Lacy could still see the panic in his dying eyes. She hated that she was grateful for their deaths, but she knew what they would have done to her if they’d caught her alone. For now she needed Drogan and they both knew it.
***
She woke with a start. Drogan had a hand over her mouth but released it when she nodded. It was nearly dark, the sun having only just set. They’d spent the day under the pine tree waiting for the safety of night. Drogan said the dragons could see well in daylight but were just as limited as people at night. She hoped he was right.
He motioned in the gloom. She caught her breath when she heard a twig snap. The enemy was close. Carefully, quietly, she looked through the tree branches and counted six big brutish men spread out and moving slowly. They were searching for her.
“Their trail came this way, I’m sure of it,” one of them said.
Another of the men looked up at the rapidly darkening sky and shook his head. “It’s too dark to track them now. We’ll make camp in this clearing and pick up their scent at first light.”

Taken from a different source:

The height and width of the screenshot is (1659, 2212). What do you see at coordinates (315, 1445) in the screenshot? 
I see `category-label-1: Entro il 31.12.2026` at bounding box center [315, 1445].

Lacy schooled her breathing as she watched the men begin to make camp not thirty feet from her hiding place. Darkness fell as they built a fire. She held perfectly still, breathing slowly and evenly. The men cooked a meal of horse meat and washed it down with a jug of wine. After a painstaking couple of hours spent holding still while listening to the men joke and laugh about their very graphic plans for her when they caught her, she watched them finally lie down to sleep.
One man stayed awake, sitting by the fire, poking at the embers with a stick. When the rest were snoring, Drogan started to move. In the flickering firelight filtering through the branches, he took off his hat and long coat, then slipped a knife free of its sheath.
With deliberate slowness, he crept out from under the pine boughs and worked his way through the darkness. Lacy watched and waited. She knew what was about to happen—she knew it would be terrible and bloody, and she hated herself for wishing these men dead, but she also knew what would happen to her if they caught her.
Drogan was invisible in the dark, silent as a tomb. Lacy almost started to think he had simply crept out of the camp and left her to fend for herself when she caught a glimpse of his shadowy form behind the soldier sitting by the fire. Lacy’s heart beat so hard she could feel it in her temples. When she caught herself holding her breath, she let it out slowly and silently.
Drogan inched closer to the soldier. Finally reaching striking distance, he lunged forward, driving the knife into the man’s lower back just to the right of the spine, at the same time clapping his left hand over the man’s mouth. The surprised soldier stiffened but didn’t utter a sound as Drogan brought the blade up and cut his throat, spilling bright red blood down his tunic.
He carefully laid the man over, then froze still as a stone. No one stirred. He selected his next target, the nearest man. He didn’t rush. Picking each step and testing his footing before committing weight to it, he glided in slow motion through the flickering light.